Ein sehr gutes HowTo fuer dein vorhaben ist zb dies:

http://de.gentoo-wiki.com/Installieren_von_Gentoo_mit_NVRAID_unter_Nutzung_von_dmraid

(ist nicht nur fuer nVidia , gilt auch fuer dein dmraid)

Weitere Infos findest du auch hier:

http://www.gentooforum.de/artikel/13851/geloestgentoo-kennt-meinen-sata-raid0-nicht.html

und

http://www.gentooforum.de/artikel/13863/geloest-kernel-panic-unable-to-mount-rootfs.html

Viel Glueck     

Sorry wegen der Schriftformatierung ich habe meinen Rechner auf utf8 laufen, und das wollte noch nicht mit disem Forum Harmonieren.

MfG Josef.95Last edited by Josef.95 on Mon Sep 03, 2007 11:59 am; edited 1 time in total

----------

## TheCurse

Wird unterstützt, nur braucht es halt dmraid.

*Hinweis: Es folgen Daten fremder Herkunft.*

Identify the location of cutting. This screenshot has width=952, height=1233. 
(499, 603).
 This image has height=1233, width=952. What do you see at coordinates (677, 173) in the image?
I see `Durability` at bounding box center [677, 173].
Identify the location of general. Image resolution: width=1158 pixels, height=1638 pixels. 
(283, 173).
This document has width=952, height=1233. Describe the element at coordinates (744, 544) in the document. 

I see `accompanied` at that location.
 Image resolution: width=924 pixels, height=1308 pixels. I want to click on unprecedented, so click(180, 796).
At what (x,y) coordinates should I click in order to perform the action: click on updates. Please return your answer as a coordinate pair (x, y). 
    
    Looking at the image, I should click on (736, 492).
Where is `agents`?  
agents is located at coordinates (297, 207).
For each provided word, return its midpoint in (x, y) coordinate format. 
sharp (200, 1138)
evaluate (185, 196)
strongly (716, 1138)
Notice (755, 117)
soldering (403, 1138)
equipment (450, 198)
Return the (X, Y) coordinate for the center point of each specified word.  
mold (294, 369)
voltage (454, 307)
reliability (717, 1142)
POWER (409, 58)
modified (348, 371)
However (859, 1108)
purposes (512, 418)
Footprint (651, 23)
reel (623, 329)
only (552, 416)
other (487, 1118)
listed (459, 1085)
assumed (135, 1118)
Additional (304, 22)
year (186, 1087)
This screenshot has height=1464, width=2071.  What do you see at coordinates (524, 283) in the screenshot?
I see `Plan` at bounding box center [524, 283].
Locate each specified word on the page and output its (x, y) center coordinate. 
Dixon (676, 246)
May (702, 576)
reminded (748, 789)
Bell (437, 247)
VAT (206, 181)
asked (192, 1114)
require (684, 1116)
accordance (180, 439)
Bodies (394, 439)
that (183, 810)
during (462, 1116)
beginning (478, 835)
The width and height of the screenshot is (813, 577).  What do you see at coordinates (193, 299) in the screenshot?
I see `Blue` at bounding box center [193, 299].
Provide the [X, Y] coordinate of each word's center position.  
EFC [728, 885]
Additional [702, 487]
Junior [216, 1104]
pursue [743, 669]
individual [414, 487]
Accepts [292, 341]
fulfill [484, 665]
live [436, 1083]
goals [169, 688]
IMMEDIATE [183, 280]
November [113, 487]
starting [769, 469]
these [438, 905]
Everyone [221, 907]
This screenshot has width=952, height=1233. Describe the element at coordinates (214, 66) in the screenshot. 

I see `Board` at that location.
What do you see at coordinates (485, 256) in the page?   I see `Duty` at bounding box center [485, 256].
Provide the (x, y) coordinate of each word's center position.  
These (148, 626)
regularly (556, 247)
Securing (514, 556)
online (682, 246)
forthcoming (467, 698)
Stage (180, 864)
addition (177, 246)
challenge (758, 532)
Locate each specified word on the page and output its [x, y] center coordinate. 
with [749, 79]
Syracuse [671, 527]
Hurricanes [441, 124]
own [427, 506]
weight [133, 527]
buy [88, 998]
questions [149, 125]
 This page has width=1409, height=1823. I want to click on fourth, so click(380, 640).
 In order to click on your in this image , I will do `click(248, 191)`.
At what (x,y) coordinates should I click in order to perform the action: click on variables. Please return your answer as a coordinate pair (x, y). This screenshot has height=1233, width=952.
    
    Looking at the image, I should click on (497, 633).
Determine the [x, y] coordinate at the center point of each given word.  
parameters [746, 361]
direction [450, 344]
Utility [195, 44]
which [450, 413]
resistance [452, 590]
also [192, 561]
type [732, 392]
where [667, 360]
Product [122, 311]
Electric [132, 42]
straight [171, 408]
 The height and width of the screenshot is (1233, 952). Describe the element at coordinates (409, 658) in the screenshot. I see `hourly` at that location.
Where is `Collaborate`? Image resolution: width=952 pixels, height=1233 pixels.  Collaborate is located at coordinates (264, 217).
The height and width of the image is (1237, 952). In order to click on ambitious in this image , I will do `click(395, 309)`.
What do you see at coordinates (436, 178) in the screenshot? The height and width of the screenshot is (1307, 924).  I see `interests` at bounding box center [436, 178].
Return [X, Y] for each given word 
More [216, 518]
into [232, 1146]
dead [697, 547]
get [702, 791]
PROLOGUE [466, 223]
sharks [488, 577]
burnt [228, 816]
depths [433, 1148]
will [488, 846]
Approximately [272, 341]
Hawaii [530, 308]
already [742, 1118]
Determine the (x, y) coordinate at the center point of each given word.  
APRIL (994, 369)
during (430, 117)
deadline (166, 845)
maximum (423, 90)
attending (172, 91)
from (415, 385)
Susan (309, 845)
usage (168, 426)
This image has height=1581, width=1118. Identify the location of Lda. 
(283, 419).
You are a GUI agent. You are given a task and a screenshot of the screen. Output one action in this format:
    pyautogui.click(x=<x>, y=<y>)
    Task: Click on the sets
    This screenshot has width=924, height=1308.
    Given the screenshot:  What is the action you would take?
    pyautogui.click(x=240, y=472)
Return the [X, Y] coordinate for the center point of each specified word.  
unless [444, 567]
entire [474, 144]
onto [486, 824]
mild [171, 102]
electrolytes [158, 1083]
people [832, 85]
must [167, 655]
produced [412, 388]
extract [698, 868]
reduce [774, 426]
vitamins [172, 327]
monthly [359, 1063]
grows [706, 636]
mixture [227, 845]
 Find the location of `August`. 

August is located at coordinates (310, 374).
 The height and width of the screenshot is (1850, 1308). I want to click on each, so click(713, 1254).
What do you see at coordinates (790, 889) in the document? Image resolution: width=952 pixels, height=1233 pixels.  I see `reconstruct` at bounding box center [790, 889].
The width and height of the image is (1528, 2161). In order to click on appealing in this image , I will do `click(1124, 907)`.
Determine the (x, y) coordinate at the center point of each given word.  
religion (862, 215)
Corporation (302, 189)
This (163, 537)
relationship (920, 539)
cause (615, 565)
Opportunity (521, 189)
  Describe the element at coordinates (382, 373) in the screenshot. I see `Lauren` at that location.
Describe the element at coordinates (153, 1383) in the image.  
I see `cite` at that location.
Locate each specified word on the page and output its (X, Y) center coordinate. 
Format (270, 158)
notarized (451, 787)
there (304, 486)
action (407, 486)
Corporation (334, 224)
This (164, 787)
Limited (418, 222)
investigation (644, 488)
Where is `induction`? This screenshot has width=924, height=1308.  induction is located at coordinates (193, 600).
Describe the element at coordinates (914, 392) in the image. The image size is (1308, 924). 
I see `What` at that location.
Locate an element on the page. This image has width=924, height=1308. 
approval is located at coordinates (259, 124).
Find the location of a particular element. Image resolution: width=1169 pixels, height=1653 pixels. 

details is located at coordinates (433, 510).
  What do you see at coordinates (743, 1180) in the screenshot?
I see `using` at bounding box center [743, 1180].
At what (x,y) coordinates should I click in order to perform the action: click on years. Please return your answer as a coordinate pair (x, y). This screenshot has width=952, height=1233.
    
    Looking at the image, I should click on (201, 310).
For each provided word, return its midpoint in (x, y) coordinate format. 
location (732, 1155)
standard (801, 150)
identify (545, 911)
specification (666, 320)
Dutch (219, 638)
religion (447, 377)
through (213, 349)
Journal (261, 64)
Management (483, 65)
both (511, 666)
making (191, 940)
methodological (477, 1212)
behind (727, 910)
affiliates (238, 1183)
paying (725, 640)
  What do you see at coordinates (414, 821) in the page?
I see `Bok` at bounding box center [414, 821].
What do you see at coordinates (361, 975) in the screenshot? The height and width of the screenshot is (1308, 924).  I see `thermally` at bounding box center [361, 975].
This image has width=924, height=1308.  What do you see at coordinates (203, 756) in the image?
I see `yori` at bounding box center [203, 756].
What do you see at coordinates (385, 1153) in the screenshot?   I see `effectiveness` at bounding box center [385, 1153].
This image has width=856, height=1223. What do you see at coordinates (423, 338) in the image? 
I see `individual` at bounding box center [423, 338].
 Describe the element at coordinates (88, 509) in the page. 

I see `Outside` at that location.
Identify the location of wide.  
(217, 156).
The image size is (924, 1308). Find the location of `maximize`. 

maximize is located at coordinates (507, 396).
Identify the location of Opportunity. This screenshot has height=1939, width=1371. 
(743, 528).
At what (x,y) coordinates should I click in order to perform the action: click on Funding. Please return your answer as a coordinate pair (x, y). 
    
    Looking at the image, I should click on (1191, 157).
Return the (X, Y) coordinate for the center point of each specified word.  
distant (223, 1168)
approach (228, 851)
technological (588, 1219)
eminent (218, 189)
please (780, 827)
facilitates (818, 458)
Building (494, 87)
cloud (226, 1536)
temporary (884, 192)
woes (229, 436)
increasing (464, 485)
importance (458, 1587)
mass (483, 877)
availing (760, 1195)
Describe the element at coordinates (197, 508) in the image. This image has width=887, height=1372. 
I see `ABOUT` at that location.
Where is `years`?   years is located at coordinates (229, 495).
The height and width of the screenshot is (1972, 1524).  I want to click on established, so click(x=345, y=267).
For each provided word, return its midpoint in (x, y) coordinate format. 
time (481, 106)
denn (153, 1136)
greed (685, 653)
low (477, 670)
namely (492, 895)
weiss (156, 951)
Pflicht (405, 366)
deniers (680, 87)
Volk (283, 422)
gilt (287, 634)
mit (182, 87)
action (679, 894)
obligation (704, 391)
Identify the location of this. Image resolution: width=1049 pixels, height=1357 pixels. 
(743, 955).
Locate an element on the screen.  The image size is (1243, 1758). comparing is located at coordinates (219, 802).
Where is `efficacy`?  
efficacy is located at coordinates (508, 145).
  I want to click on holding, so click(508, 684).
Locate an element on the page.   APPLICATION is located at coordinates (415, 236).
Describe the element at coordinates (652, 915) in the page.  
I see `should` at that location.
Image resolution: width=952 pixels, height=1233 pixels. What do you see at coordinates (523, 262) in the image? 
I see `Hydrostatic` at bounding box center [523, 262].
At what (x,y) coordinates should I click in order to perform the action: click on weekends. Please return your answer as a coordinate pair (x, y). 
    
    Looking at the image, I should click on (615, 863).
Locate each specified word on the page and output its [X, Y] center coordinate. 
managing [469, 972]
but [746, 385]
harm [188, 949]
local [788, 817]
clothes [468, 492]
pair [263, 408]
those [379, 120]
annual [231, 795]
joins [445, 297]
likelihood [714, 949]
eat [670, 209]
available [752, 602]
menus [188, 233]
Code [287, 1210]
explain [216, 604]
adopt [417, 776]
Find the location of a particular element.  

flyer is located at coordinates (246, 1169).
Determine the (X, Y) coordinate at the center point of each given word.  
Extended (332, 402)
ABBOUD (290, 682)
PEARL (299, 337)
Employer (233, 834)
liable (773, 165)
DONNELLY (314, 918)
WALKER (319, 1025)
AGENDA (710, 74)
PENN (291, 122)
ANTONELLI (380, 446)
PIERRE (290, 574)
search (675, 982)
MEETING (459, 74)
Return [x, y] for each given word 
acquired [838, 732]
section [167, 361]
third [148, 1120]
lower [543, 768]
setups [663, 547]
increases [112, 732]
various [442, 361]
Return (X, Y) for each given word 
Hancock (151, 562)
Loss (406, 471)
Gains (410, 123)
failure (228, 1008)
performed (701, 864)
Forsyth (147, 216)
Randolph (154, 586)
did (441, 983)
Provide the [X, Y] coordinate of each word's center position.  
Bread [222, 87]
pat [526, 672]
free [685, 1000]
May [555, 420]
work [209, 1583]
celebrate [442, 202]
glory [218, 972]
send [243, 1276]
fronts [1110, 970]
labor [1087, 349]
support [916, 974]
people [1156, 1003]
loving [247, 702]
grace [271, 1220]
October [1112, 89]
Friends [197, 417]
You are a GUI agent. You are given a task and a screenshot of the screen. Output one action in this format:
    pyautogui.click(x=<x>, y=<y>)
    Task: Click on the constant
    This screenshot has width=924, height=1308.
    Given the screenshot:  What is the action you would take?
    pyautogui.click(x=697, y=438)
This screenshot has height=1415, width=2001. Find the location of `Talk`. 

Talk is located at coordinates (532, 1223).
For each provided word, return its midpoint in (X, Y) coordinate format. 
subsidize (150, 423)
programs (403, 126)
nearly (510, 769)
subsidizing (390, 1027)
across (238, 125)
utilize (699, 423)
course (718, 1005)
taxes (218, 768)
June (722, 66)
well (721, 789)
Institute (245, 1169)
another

Hast unten dazu ja das howto gepostet.

Zu 1) Ist bei mir auch, scheint kein Problem zu sein. Starte einfach neu.

Zu 2) fdisk -l /dev/mapper/isw_ebaijijbgj_RAID_Volume1 sollte es tun

Zu 3) Ist kein richtiges Hardware-Raid (daher findest du das device auch unter /dev/mapper und nicht als ein device unter /dev, läuft im Grunde wie ein Software-Raid, allerdings kann Windows halt auch damit umgehen). Die Anleitung funktioniert, weil es genau um solche RAID Controller geht.

Zu 4) Ich denke nicht, dass das anständig funktionieren würde wenn du unter Linux einen eigenen Software RAID einrichten würdest... Benutz doch einfach das RAID Array, das dir dein Controller liefert (also das in /dev/mapper)!

Viel Glück, ich hatte eigentlich keine Probleme. Wenn du nicht weißt, wie man die initrd ohne genkernel erstellt, du aber dennoch den kernel selber konfigurieren willst kannst du das einfach machen indem du den kernel konfigurierst und dann genkernel --dmraid --oldconfig all benutzt.

Gruß,

Tim

----------

## Oli_K76

Besten Dank mal für die Antworten.

1.) Genkernel

Ergebnis ist mit Genkernel dass er das root-filessystem nicht finden kann. Den Pfad den er angibt ist auch ohne /mapper sondern nur /dev/isw*

Dann sagt er noch, dass er den Superblock nicht lesen kann oder dass es kein ext2 Dateisystem ist. 

Habe den Genkernel und den dazugehörigen initramfs verwendet.

[url]http://gentoo-wiki.com/HOWTO_Gentoo_Install_on_Bios_(Onboard)_RAID#Configure_kernel[/url]

2.) Mit manuellem Kernel bei:

 *Quote:*   

> Preparing enviroment for dmraid...
> 
> device-mapper kernel modul not loaded.

 

Habe hier Kernel Optionen so gesetzt:

 *Quote:*   

> Device Drivers --->
> 
> SCSI device support ---> 
> 
> <*> SCSI disk support
> ...

 

und diese Anleitung http://de.gentoo-wiki.com/Installieren_von_Gentoo_mit_NVRAID_unter_Nutzung_von_dmraid verwendet.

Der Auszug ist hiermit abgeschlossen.